Problem statement: Your answer must be an exact copy of the data, without any pictures.

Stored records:
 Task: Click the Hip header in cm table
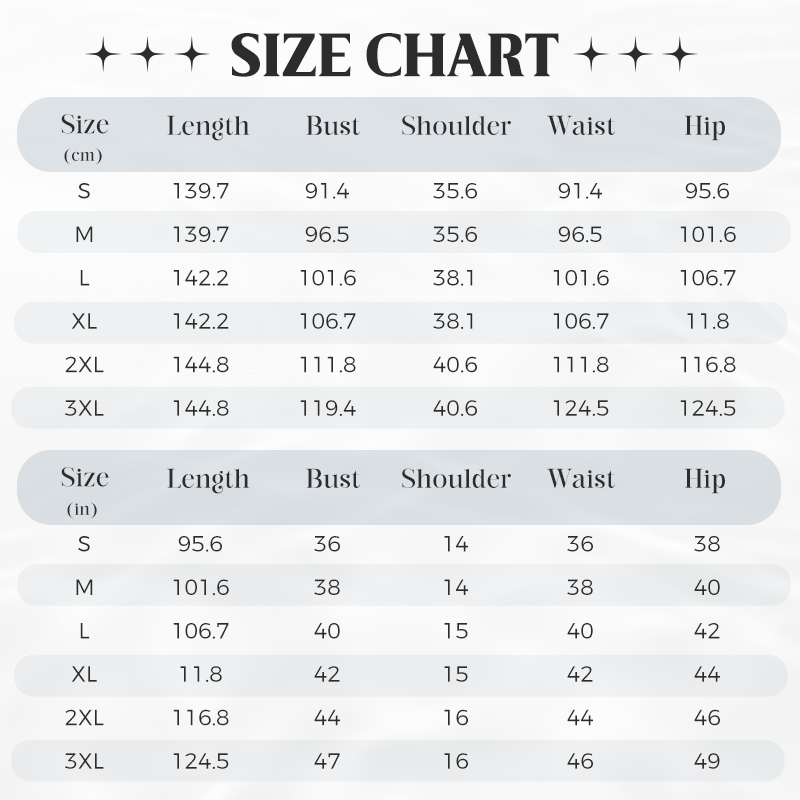coord(705,126)
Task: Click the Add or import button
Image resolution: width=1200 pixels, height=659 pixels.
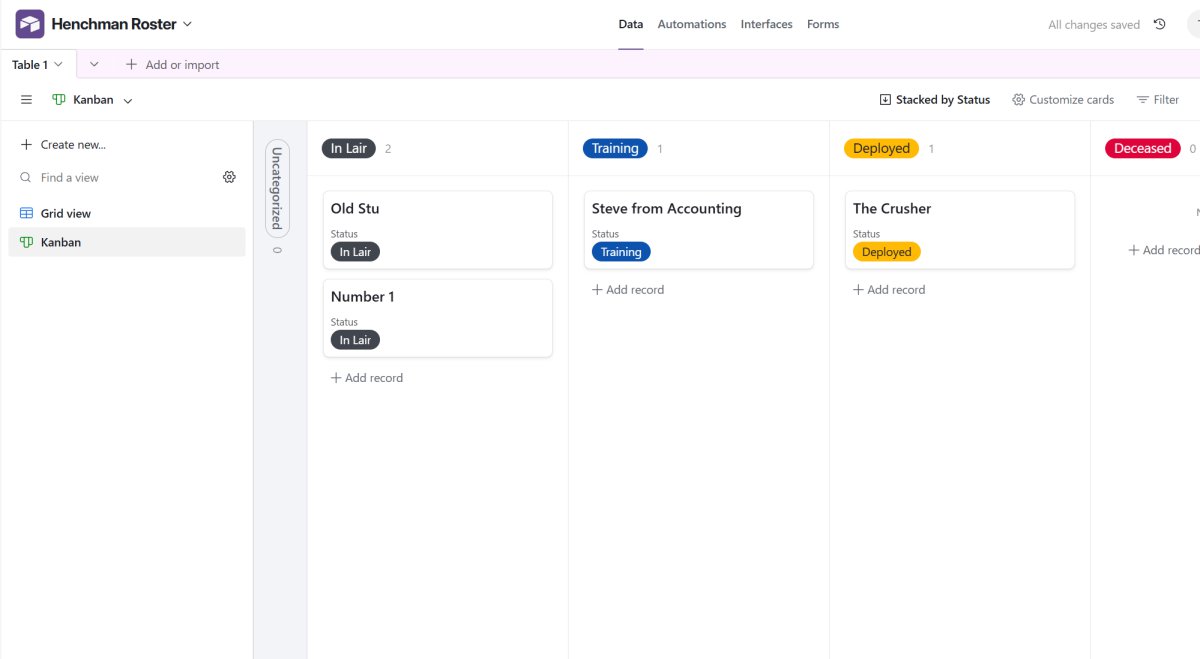Action: (171, 64)
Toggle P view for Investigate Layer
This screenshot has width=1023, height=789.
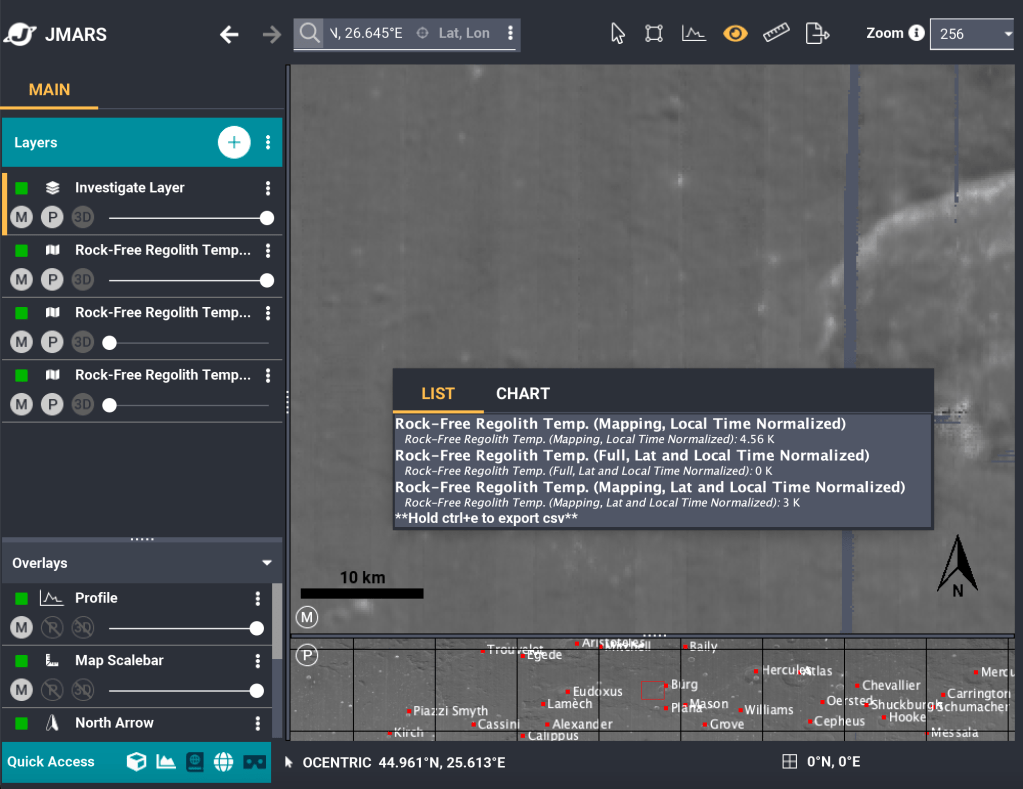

The answer:
 Task: Click the Hip header in cm table
coord(705,126)
Task: Click the Add or import button
Image resolution: width=1200 pixels, height=659 pixels.
Action: (171, 64)
Toggle P view for Investigate Layer
This screenshot has width=1023, height=789.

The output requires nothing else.